Van Seeratt slaagde er evenwel niet in het gehele dijkwezen onder centraal provinciaal gezag te brengen. Zijn ervaringen legde hij neer in een ‘Journael en Dyckagie’. Van dit Journaal zijn exemplaren aanwezig in de Provinciale Bibliotheek van Friesland en in het Rijksarchief in Groningen.

In 1721 werd hij benoemd tot rentmeester van de vaste goederen der provincie. Hij reorganiseerde de administratie van de zogenaamde provincielanden. Hij startte met de kartering van het provinciebezit, waarbij hij gebruik maakte van de diensten van de landmeters Hindrik Warner Folckers (1699-1730) en Henricus Teysinga (1706-1756). De meeste van deze kaarten zijn in 1996 opnieuw gepubliceerd door Meindert Schroor in de ‘De Atlas der provincielanden van Groningen’ (1722-1736).

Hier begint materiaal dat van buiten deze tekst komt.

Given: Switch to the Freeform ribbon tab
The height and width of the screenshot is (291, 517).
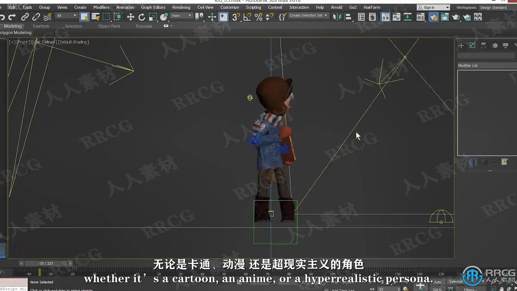Looking at the screenshot, I should [x=41, y=26].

De vooraanstaande positie van Van Seeratt bood hem de mogelijkheid om naast zijn huis Overwater (in 1973 werd dit in 1664 gebouwde buitenverblijf gesloopt) in Hoogezand, ook in de stad Groningen een groot pand te verwerven. In 1722 kocht hij het befaamde hoekpand Oude Boteringestraat-Broerstraat van jonker Tamminga van Alberda. Hij bleef er wonen tot zijn dood in 1736.

Waterschappen

[bewerken | brontekst bewerken]

In 1925 wordt een waterschap naar hem genoemd: Thomas van Seeratt, dit waterschap is inmiddels opgegaan in het waterschap Noorderzijlvest. Ook naar zijn huis Overwater werd een waterschap genoemd, dit is inmiddels een onderdeel van het waterschap Hunze en Aa's. De provinciale waterstaat heeft een werkschip dat naar hem genoemd is.

In september 2023 heeft het werkschip een andere naam gekregen, PW17, i.v.m. slavernijverleden. Dat gebeurde op verzoek van Volt en GroenLinks.